Remember the recent Elon Musk and Mark Zuckerberg clash on the future of Artificial Intelligence? So, my colleague and I were discussing the topic and after a while she said she doesn’t understand machine learning & Artificial Intelligence fully.
Are you one of those, who understand the basics of AI, the robots and more; yet when it comes to deep and in depth technical understanding, it suddenly becomes confusing? If yes, worry not for you have landed at the right place. We’ll try to understand Machine Learning like a beginner.
Let’s start one thing at a time, beginning with an algorithm. So what is an algorithm? “An algorithm in simple words is a step-by-step detailed instructions to do a particular job.” In computing, it is a set of simple rules that instructs a computer how to perform a task. Generally, we need to program our computer on how to carry out a task and this is the building block of Machine Learning. In 1959, Arthur Samuel sparked the discussion on Machine Learning (ML), stating that ML gives, “computers the ability to learn without being explicitly programmed.”

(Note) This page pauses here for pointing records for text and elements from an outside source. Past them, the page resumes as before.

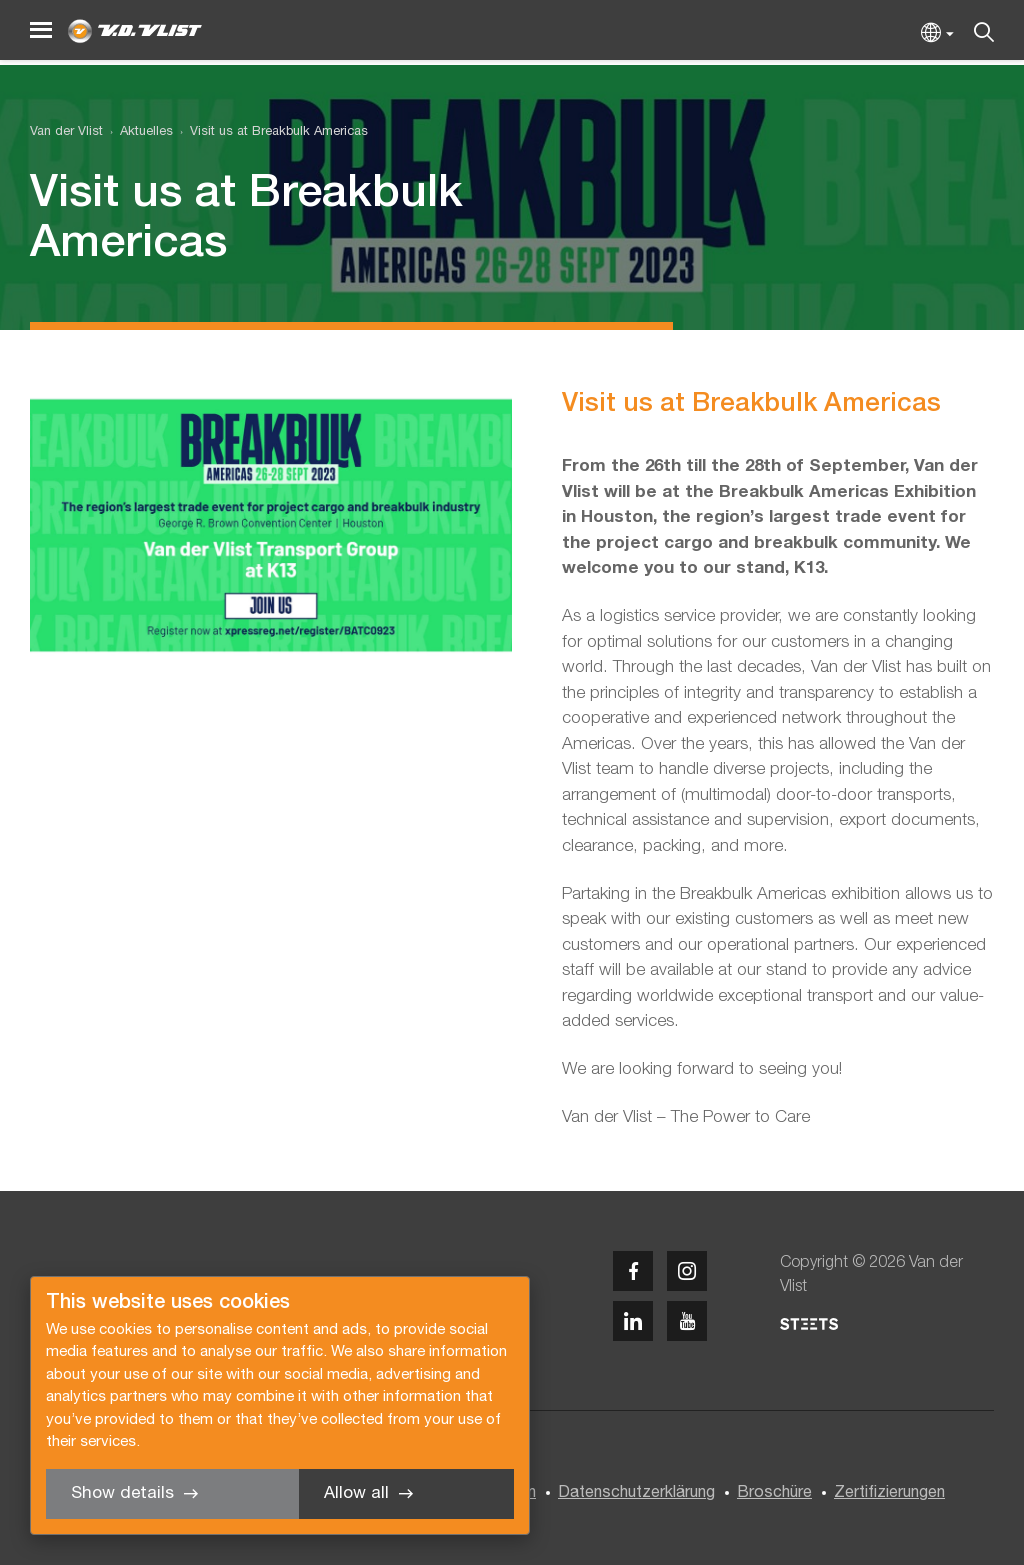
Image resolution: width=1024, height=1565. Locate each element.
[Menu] (41, 30)
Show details (122, 1493)
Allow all (356, 1493)
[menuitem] (138, 132)
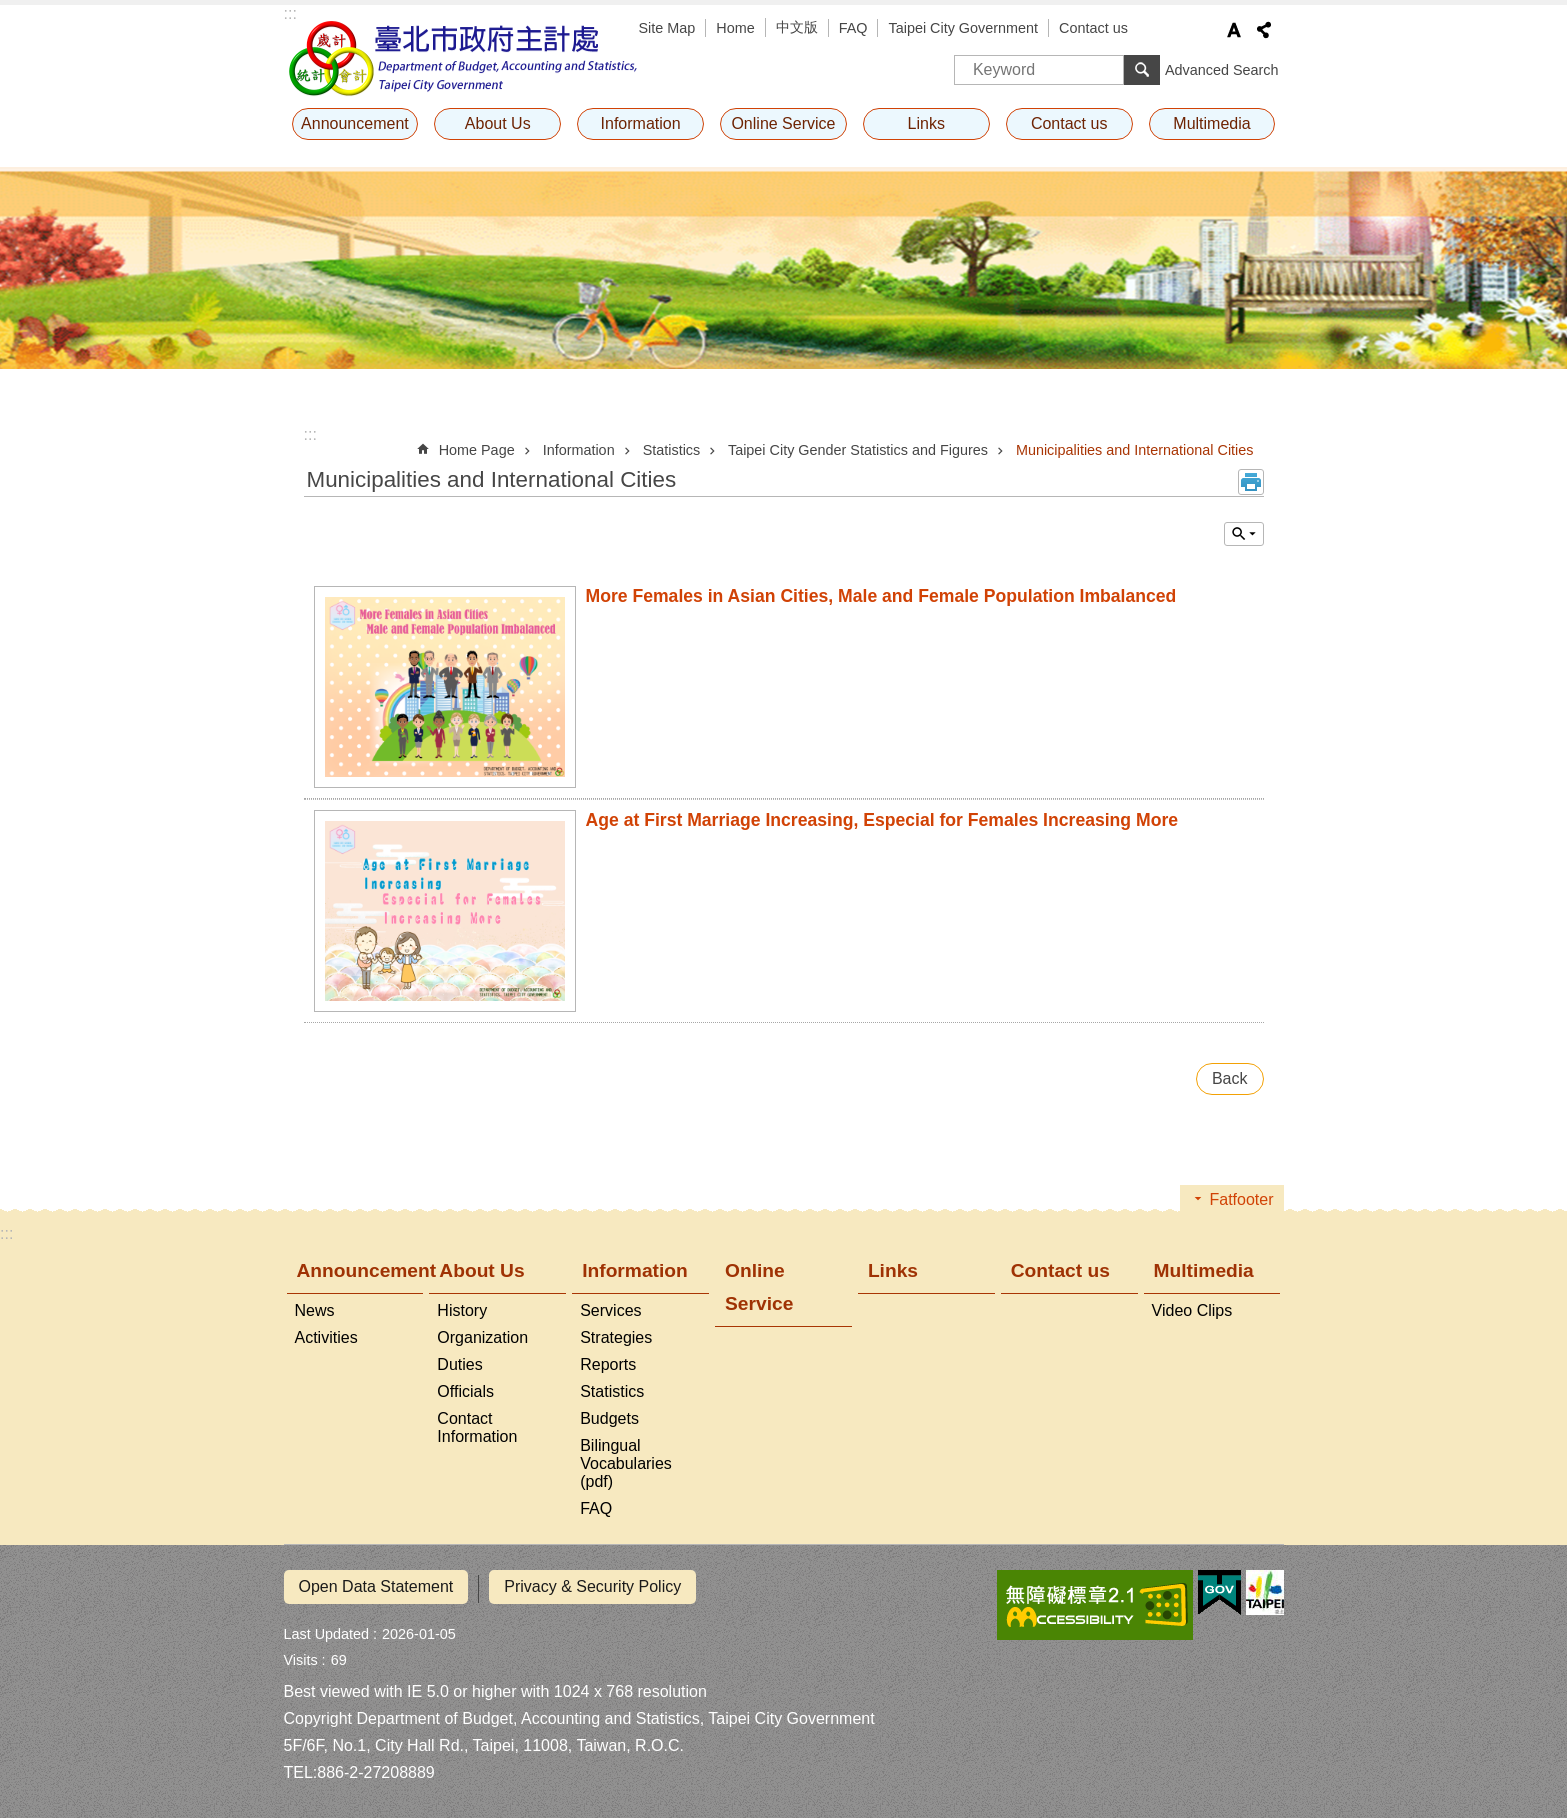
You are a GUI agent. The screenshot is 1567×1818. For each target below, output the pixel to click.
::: (290, 13)
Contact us (1093, 28)
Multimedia (1211, 123)
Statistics (672, 450)
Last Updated (327, 1630)
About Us (498, 123)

The above image explains the evolution of Machine Learning over the years. But to simplify things further, we need to know the terms that are thrown in passing when we study this concept.

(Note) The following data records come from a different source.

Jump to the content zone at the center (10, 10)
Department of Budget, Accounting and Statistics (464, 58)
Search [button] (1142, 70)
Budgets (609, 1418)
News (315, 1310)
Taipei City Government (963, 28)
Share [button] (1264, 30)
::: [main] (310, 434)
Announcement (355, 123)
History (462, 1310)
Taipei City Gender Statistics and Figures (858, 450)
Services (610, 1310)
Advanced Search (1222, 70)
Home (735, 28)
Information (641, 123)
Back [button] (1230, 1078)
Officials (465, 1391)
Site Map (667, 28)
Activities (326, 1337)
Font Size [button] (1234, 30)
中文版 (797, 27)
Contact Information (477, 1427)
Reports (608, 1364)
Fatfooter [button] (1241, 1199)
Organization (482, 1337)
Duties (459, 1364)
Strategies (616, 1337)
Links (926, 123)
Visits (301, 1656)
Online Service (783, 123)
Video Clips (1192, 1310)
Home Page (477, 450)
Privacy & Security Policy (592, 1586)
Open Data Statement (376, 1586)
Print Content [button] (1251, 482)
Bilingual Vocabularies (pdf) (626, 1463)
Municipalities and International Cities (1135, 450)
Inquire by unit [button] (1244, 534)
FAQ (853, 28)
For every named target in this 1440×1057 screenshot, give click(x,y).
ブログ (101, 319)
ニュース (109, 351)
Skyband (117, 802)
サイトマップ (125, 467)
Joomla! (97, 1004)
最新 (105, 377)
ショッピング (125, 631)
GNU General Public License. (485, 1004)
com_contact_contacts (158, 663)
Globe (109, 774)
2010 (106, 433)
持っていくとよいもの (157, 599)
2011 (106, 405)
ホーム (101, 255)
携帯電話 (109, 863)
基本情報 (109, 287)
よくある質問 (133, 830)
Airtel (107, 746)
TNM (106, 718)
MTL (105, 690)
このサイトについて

Artificial Intelligence in simple words is the simulation of human mind where machines work and act like humans do. Over the years, it has always been a part of our world and is not at all a new concept, flying cars in cartoons like The Jetsons to Wall – E in recent times.
AI evolved further giving birth to a new concept, Machine Learning, where machines were fed data and instructions to execute tasks. But what about behaviour or how our brains respond? How do machines take a decision? Knowledge is the building block and an integral part when it comes to learning. This is where another algorithmic concept called Artificial Neural Networks and Deep Learning came into being. ANN enables the machine to form connections much like our brains form them with the help of neurons and deep learning helps in better prediction. Today, various applications run on the learnings of deep learning and have improved significantly.
What is Machine Learning
Now and Tomorrow
But the bigger question is how does all this affect us? Does it only stay confined to the textbook theories and fantasies of an advanced future or is it deeply embedded in our lives? The answer lies within, we are surrounded by Machine and Deep Learning and we don’t even realize. From Google translate, predicting cancerous tumors in patients, MRI scanning, e-mail spam filters and even the ride sharing feature on Uber and Ola, all these things have been made possible with Machine Learning. Social networking, online shopping and even smart assistant devices on mobile phone are some of the examples of Artificial Intelligence.

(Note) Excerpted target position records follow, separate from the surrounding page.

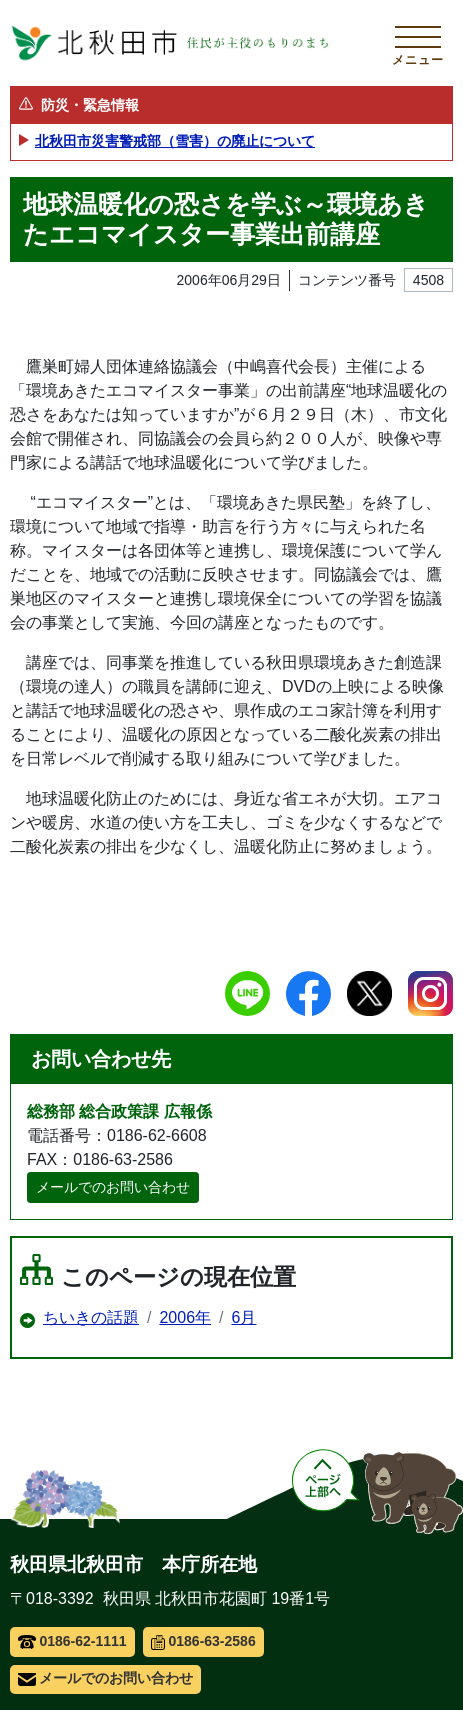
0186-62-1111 (72, 1641)
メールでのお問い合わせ (113, 1187)
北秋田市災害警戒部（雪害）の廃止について (175, 141)
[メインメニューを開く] (418, 43)
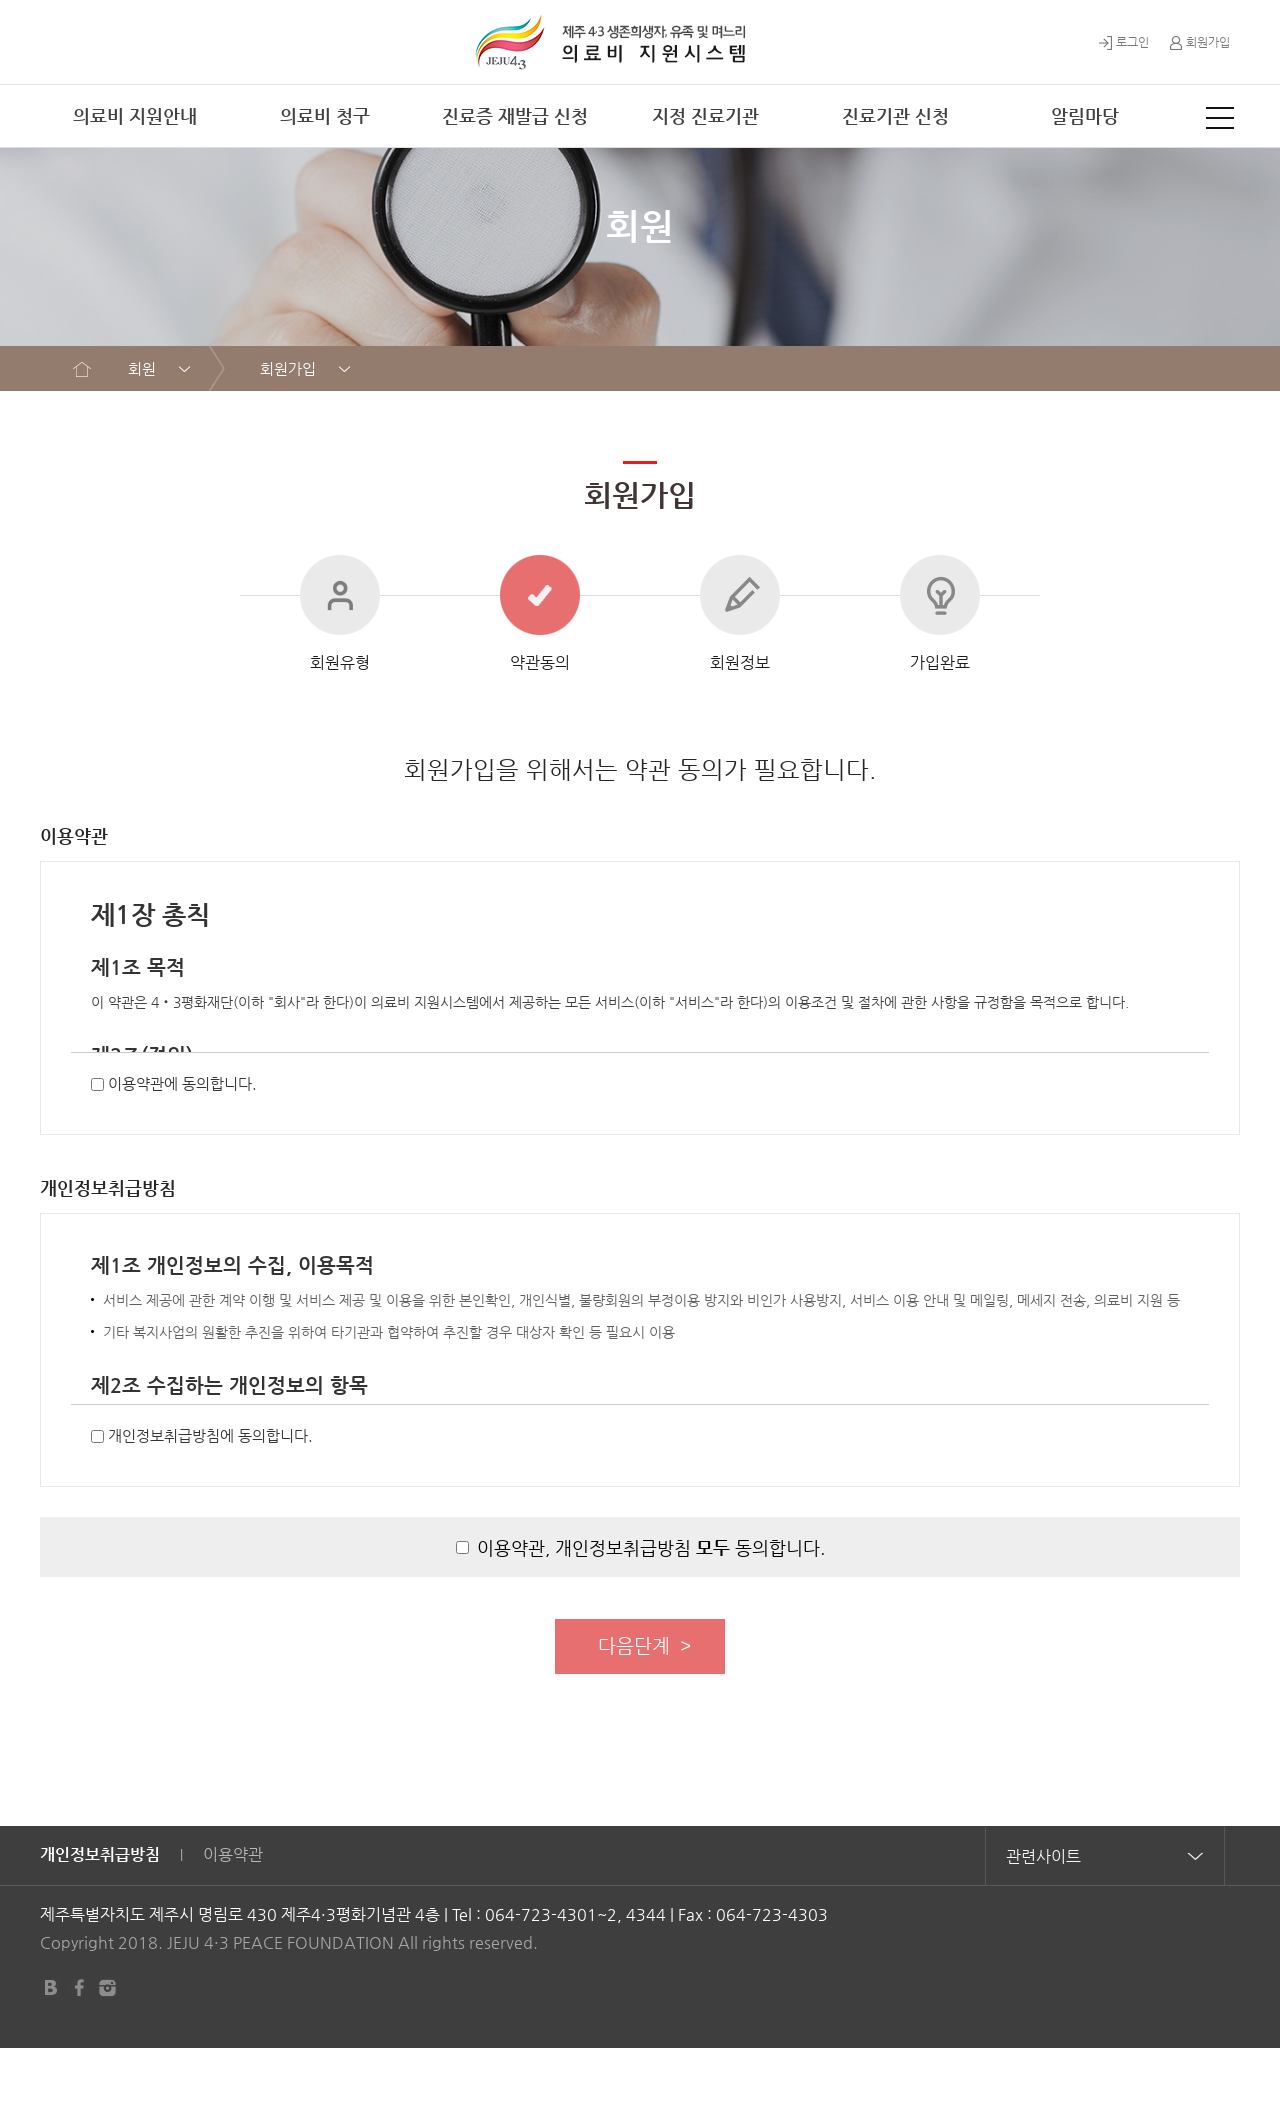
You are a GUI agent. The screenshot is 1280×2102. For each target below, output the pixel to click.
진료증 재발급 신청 (515, 115)
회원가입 (1199, 42)
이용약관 (233, 1907)
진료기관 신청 (895, 115)
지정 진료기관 (705, 115)
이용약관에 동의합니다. (182, 1128)
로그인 (1124, 42)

All the distant fantasies created by AI are now coming to reality thanks to advancements in Machine Learning. AI is said to be the future of the human civilization, and the days of smart cities and self-driven cars may not be far behind. But more important than anything else is to understand the difference between the three concepts. Although they are interlinked to each other, they are in a nutshell a separate entity that operates individually.